### Goal of the exercise
The whole listing is to be set down again without alteration.

### Information given
■ ■ ■ ■ ■

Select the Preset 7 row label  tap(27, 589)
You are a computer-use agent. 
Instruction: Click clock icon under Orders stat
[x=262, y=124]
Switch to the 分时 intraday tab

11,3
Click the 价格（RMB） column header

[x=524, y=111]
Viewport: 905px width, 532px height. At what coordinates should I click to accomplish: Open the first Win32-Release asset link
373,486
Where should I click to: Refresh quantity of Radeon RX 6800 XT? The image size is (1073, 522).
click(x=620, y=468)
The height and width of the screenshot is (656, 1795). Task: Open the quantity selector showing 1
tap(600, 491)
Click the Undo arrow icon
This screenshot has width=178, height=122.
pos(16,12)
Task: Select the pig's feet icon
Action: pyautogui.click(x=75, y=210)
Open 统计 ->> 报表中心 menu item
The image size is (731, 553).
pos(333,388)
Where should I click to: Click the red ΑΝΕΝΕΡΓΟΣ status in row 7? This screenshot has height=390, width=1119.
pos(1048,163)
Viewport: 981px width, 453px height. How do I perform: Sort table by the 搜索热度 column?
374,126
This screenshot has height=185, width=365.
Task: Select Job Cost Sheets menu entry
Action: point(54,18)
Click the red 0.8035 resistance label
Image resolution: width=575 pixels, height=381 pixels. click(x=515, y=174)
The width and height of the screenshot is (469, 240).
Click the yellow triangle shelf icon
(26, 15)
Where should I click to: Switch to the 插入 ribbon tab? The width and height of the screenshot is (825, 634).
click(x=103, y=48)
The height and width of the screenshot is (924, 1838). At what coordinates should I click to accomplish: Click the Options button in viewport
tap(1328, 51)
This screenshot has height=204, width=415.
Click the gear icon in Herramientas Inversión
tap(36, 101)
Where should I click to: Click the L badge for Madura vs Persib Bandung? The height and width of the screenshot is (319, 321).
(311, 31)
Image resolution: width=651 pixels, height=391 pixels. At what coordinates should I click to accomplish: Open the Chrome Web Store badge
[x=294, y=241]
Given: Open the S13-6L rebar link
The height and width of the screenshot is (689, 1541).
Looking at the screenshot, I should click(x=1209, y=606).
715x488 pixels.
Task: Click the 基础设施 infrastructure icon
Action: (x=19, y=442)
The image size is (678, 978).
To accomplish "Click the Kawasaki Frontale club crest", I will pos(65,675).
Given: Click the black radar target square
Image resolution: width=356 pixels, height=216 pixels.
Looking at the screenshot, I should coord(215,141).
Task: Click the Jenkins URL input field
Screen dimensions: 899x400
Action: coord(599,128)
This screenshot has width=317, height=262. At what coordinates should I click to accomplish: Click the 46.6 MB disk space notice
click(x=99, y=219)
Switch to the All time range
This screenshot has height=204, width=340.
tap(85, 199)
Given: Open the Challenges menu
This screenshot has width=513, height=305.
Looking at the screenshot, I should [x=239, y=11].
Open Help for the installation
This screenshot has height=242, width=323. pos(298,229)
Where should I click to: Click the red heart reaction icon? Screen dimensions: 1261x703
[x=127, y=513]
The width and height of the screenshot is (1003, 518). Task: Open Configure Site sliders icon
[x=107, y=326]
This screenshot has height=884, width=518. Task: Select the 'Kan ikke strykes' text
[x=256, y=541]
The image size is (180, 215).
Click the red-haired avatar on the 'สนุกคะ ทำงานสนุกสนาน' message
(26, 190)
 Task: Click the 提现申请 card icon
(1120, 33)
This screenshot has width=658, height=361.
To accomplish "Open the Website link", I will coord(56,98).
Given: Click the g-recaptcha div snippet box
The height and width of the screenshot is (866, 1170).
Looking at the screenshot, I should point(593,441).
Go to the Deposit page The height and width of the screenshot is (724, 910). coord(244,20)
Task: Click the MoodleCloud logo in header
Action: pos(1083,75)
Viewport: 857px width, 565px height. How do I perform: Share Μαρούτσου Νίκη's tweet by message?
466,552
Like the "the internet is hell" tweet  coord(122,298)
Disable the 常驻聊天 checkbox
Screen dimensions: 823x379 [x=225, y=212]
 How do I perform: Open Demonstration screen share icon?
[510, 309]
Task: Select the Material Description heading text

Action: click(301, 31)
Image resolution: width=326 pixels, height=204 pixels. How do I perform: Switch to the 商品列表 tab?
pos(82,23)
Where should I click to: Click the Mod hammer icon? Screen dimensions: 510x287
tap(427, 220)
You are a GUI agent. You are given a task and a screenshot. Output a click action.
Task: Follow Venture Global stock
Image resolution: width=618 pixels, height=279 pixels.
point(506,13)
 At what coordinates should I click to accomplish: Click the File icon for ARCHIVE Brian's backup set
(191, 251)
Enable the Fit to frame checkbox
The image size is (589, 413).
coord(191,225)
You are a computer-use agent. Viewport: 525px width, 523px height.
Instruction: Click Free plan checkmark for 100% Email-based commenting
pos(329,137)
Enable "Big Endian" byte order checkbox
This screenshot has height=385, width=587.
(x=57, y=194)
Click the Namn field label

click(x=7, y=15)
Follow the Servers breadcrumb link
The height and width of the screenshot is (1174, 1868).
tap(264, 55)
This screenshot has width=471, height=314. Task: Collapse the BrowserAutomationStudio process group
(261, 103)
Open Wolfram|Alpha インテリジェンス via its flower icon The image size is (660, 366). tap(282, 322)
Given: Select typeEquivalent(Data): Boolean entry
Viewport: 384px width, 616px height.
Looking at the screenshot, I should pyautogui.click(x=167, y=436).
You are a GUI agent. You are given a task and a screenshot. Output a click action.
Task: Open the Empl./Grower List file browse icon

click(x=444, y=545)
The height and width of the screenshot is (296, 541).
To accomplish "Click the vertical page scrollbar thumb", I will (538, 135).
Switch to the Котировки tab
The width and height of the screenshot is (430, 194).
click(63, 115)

■ ■ ■ ■ ■

### Answer to this exercise
Select the Preset 7 row label  tap(27, 589)
You are a computer-use agent. 
Instruction: Click clock icon under Orders stat
[x=262, y=124]
Switch to the 分时 intraday tab

11,3
Click the 价格（RMB） column header

[x=524, y=111]
Viewport: 905px width, 532px height. At what coordinates should I click to accomplish: Open the first Win32-Release asset link
373,486
Where should I click to: Refresh quantity of Radeon RX 6800 XT? The image size is (1073, 522).
click(x=620, y=468)
The height and width of the screenshot is (656, 1795). Task: Open the quantity selector showing 1
tap(600, 491)
Click the Undo arrow icon
This screenshot has width=178, height=122.
pos(16,12)
Task: Select the pig's feet icon
Action: pyautogui.click(x=75, y=210)
Open 统计 ->> 报表中心 menu item
The image size is (731, 553).
pos(333,388)
Where should I click to: Click the red ΑΝΕΝΕΡΓΟΣ status in row 7? This screenshot has height=390, width=1119.
pos(1048,163)
Viewport: 981px width, 453px height. How do I perform: Sort table by the 搜索热度 column?
374,126
This screenshot has height=185, width=365.
Task: Select Job Cost Sheets menu entry
Action: point(54,18)
Click the red 0.8035 resistance label
Image resolution: width=575 pixels, height=381 pixels. click(x=515, y=174)
The width and height of the screenshot is (469, 240).
Click the yellow triangle shelf icon
(26, 15)
Where should I click to: Switch to the 插入 ribbon tab? The width and height of the screenshot is (825, 634).
click(x=103, y=48)
The height and width of the screenshot is (924, 1838). At what coordinates should I click to accomplish: Click the Options button in viewport
tap(1328, 51)
This screenshot has height=204, width=415.
Click the gear icon in Herramientas Inversión
tap(36, 101)
Where should I click to: Click the L badge for Madura vs Persib Bandung? The height and width of the screenshot is (319, 321).
(311, 31)
Image resolution: width=651 pixels, height=391 pixels. At what coordinates should I click to accomplish: Open the Chrome Web Store badge
[x=294, y=241]
Given: Open the S13-6L rebar link
The height and width of the screenshot is (689, 1541).
Looking at the screenshot, I should click(x=1209, y=606).
715x488 pixels.
Task: Click the 基础设施 infrastructure icon
Action: (x=19, y=442)
The image size is (678, 978).
To accomplish "Click the Kawasaki Frontale club crest", I will pos(65,675).
Given: Click the black radar target square
Image resolution: width=356 pixels, height=216 pixels.
Looking at the screenshot, I should coord(215,141).
Task: Click the Jenkins URL input field
Screen dimensions: 899x400
Action: coord(599,128)
This screenshot has width=317, height=262. At what coordinates should I click to accomplish: Click the 46.6 MB disk space notice
click(x=99, y=219)
Switch to the All time range
This screenshot has height=204, width=340.
tap(85, 199)
Given: Open the Challenges menu
This screenshot has width=513, height=305.
Looking at the screenshot, I should [x=239, y=11].
Open Help for the installation
This screenshot has height=242, width=323. pos(298,229)
Where should I click to: Click the red heart reaction icon? Screen dimensions: 1261x703
[x=127, y=513]
The width and height of the screenshot is (1003, 518). Task: Open Configure Site sliders icon
[x=107, y=326]
This screenshot has height=884, width=518. Task: Select the 'Kan ikke strykes' text
[x=256, y=541]
The image size is (180, 215).
Click the red-haired avatar on the 'สนุกคะ ทำงานสนุกสนาน' message
(26, 190)
 Task: Click the 提现申请 card icon
(1120, 33)
This screenshot has width=658, height=361.
To accomplish "Open the Website link", I will coord(56,98).
Given: Click the g-recaptcha div snippet box
The height and width of the screenshot is (866, 1170).
Looking at the screenshot, I should point(593,441).
Go to the Deposit page The height and width of the screenshot is (724, 910). coord(244,20)
Task: Click the MoodleCloud logo in header
Action: pos(1083,75)
Viewport: 857px width, 565px height. How do I perform: Share Μαρούτσου Νίκη's tweet by message?
466,552
Like the "the internet is hell" tweet  coord(122,298)
Disable the 常驻聊天 checkbox
Screen dimensions: 823x379 [x=225, y=212]
 How do I perform: Open Demonstration screen share icon?
[510, 309]
Task: Select the Material Description heading text

Action: click(301, 31)
Image resolution: width=326 pixels, height=204 pixels. How do I perform: Switch to the 商品列表 tab?
pos(82,23)
Where should I click to: Click the Mod hammer icon? Screen dimensions: 510x287
tap(427, 220)
You are a GUI agent. You are given a task and a screenshot. Output a click action.
Task: Follow Venture Global stock
Image resolution: width=618 pixels, height=279 pixels.
point(506,13)
 At what coordinates should I click to accomplish: Click the File icon for ARCHIVE Brian's backup set
(191, 251)
Enable the Fit to frame checkbox
The image size is (589, 413).
coord(191,225)
You are a computer-use agent. Viewport: 525px width, 523px height.
Instruction: Click Free plan checkmark for 100% Email-based commenting
pos(329,137)
Enable "Big Endian" byte order checkbox
This screenshot has height=385, width=587.
(x=57, y=194)
Click the Namn field label

click(x=7, y=15)
Follow the Servers breadcrumb link
The height and width of the screenshot is (1174, 1868).
tap(264, 55)
This screenshot has width=471, height=314. Task: Collapse the BrowserAutomationStudio process group
(261, 103)
Open Wolfram|Alpha インテリジェンス via its flower icon The image size is (660, 366). tap(282, 322)
Given: Select typeEquivalent(Data): Boolean entry
Viewport: 384px width, 616px height.
Looking at the screenshot, I should pyautogui.click(x=167, y=436).
You are a GUI agent. You are given a task and a screenshot. Output a click action.
Task: Open the Empl./Grower List file browse icon

click(x=444, y=545)
The height and width of the screenshot is (296, 541).
To accomplish "Click the vertical page scrollbar thumb", I will (538, 135).
Switch to the Котировки tab
The width and height of the screenshot is (430, 194).
click(63, 115)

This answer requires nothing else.